Exercise prompt: Only some lines are wanted. Transcribe, exactly, the lines below from the line with "Like the first post with 2453 likes" up to and including the line with "The width and".
(Beginning of Information supplied)
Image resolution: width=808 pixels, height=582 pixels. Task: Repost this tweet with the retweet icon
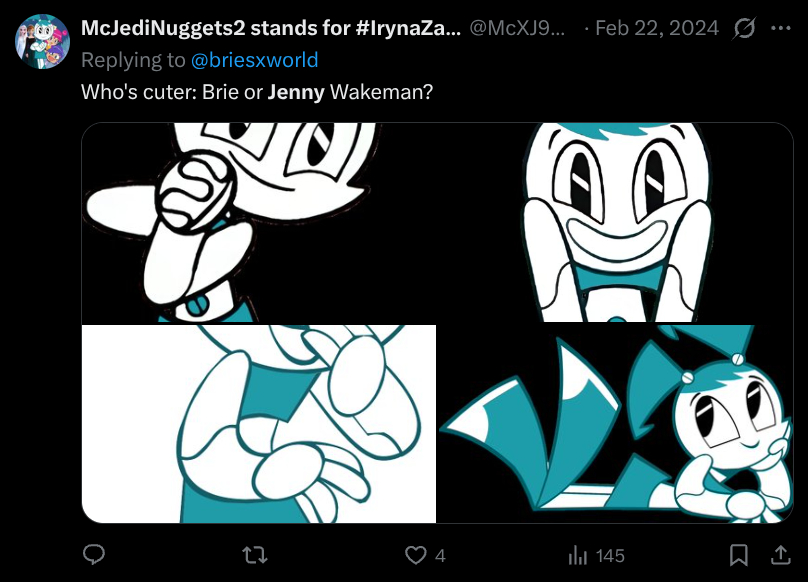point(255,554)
(End of Information supplied)
(Beginning of Information supplied)
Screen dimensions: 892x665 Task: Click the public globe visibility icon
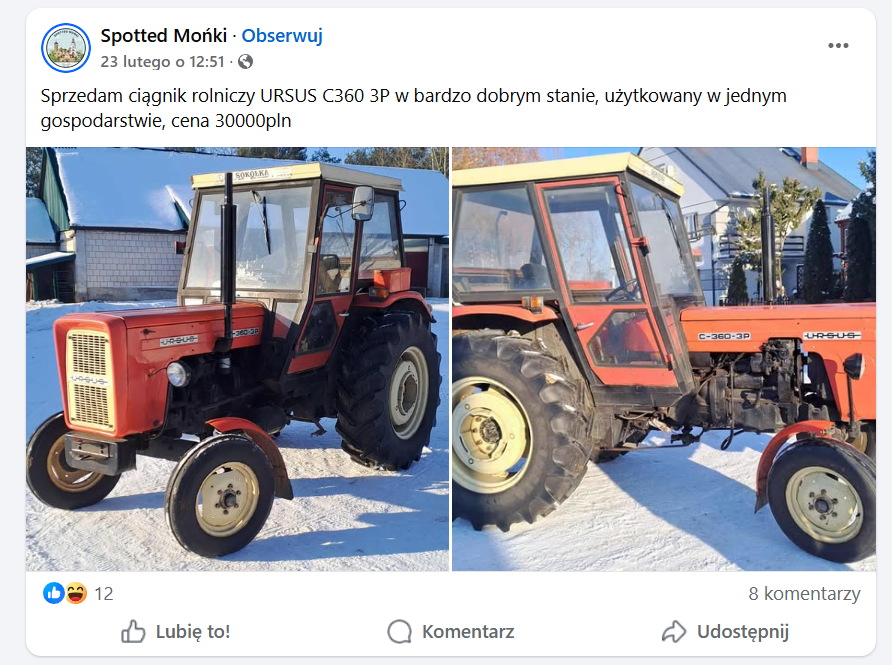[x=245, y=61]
(End of Information supplied)
(Beginning of Information supplied)
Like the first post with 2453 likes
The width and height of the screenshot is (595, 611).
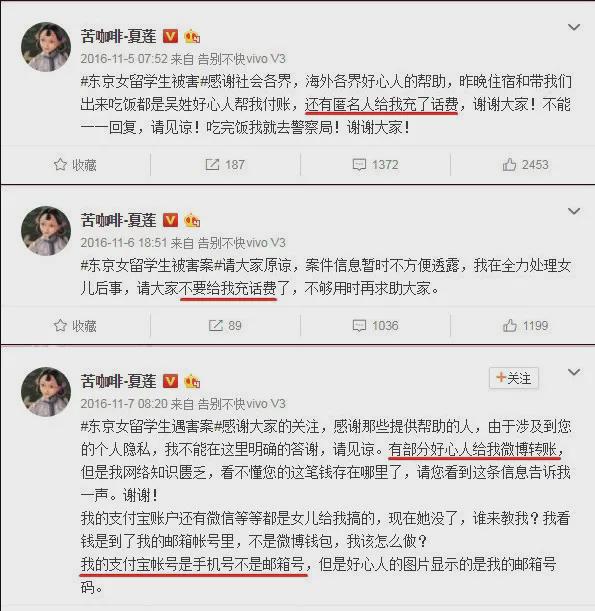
(End of Information supplied)
Answer:
Like the first post with 2453 likes
The width and height of the screenshot is (595, 611).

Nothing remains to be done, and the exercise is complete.